Филипп горько усмехнулся:

– Да за такое обвинение не только сан отобрать нужно, живота лишить мало! Спасибо тебе, Пафнутий, что хоть ты от меня не отступился, многих я уже лишился. Как ты думаешь, неужно кто поверит в эту глупость? – искренне удивлялся Колычев.

– Святейший Филипп, государевым холопам совершенно неважно, поверит кто в это или нет. Злодеям важно приговор вынести, чтобы с митрополии тебя столкнуть. А еще перед паствой хотелось бы опорочить.

– Понимаю.

– А может, тебе, Филипп, самому уйти, пока эти злыдни до чего худого не додумались?

– Не могу я просто так уйти. Перед паствой своей я в ответе, а государев суд меня не страшит.

– Неужели не боишься, Федор Степанович? Брата твоего, Ивана Петровича, живота лишили, а ведь боярин такую огромную силу имел, что мог потягаться и с суздальскими князьями.

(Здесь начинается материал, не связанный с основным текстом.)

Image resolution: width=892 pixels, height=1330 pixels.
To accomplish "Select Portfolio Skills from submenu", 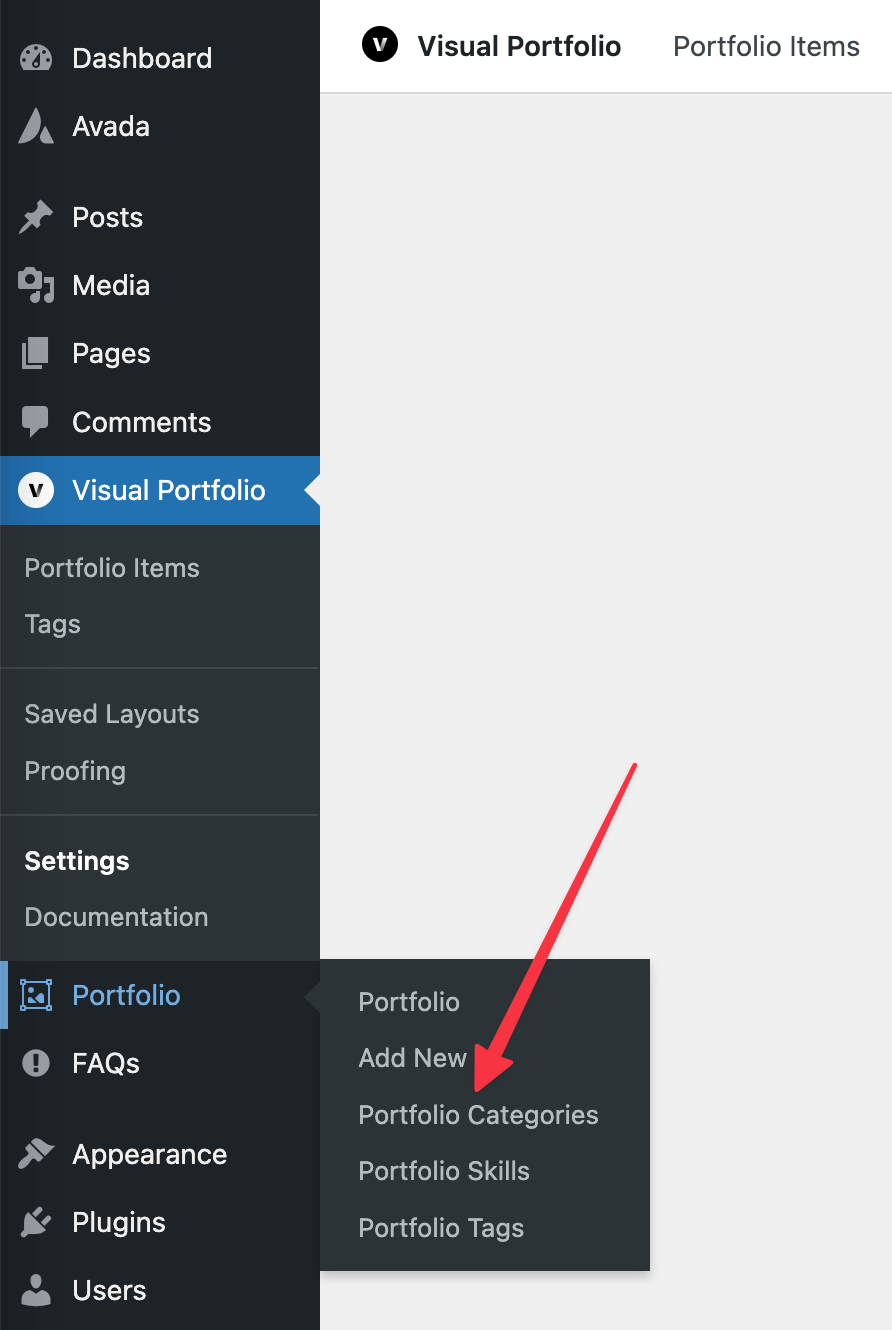I will coord(444,1171).
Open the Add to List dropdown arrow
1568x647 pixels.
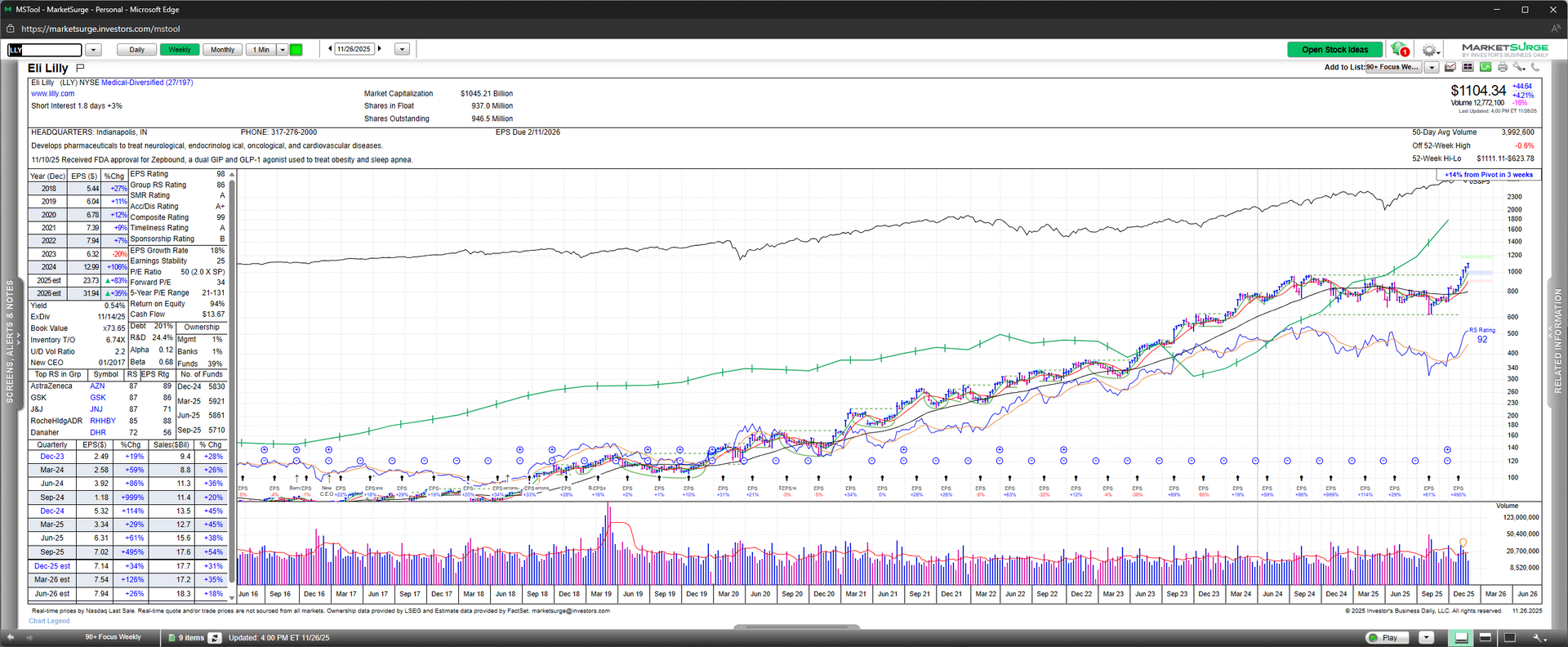click(x=1432, y=68)
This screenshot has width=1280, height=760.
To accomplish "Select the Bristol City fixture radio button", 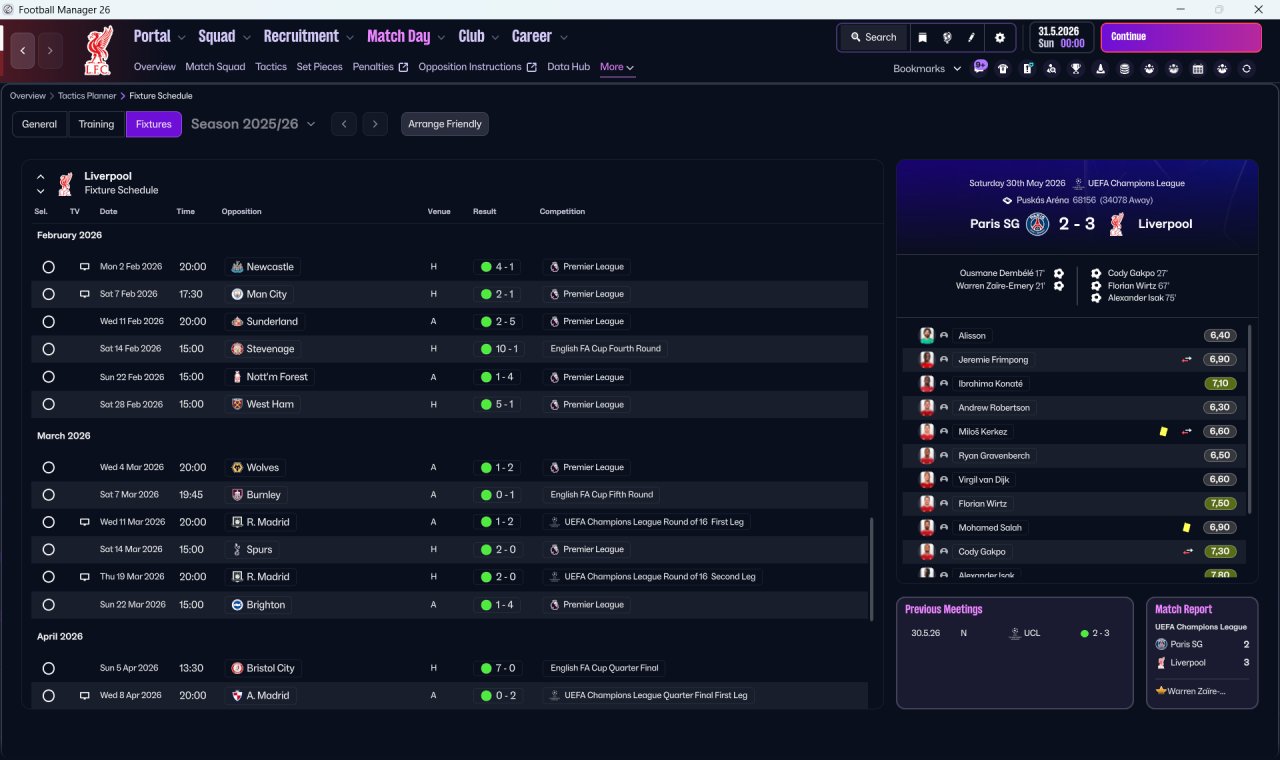I will click(x=48, y=668).
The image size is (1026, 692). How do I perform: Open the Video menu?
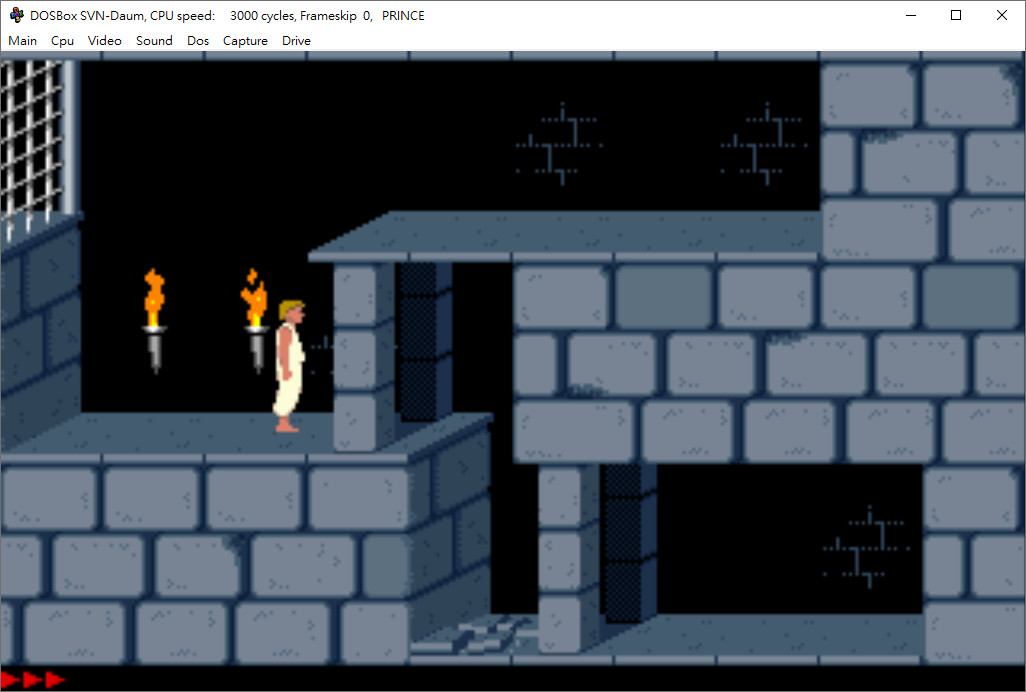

– Как же не бояться смерти, блаженнейший? Боюсь! – честно признался митрополит Филипп. – Только ничего поделать с собой не могу. Видно, так на роду у меня написано – заступаться за обиженную паству. Не держатся подле государя митрополиты, только год и пробыл Афанасий на московской митрополии… не утерпел, уединился в монастыре. Чувствую, что мой черед настал. Тяжек мне московский дух, на простор душа просится, к Студеному морю… Если бы не забота о пастве, так бы и поступил.

Пафнутию подумалось о том, что святейший Филипп и впрямь напоминает сильного красивого зверя, для которого роскошные митрополичьи палаты всего лишь клетка. Вот оттого и мечется он из одного конца митрополии в другой, тщетно пытаясь отыскать покой. А ему бы в узенькую монашескую келью, с махоньким оконцем, выходящим на монастырский двор, чтобы стены оставались в метр толщиной, вериги тяжелые на шею, а под рясу жесткую власяницу, только тогда примирился бы Колычев, отыскав себя прежнего.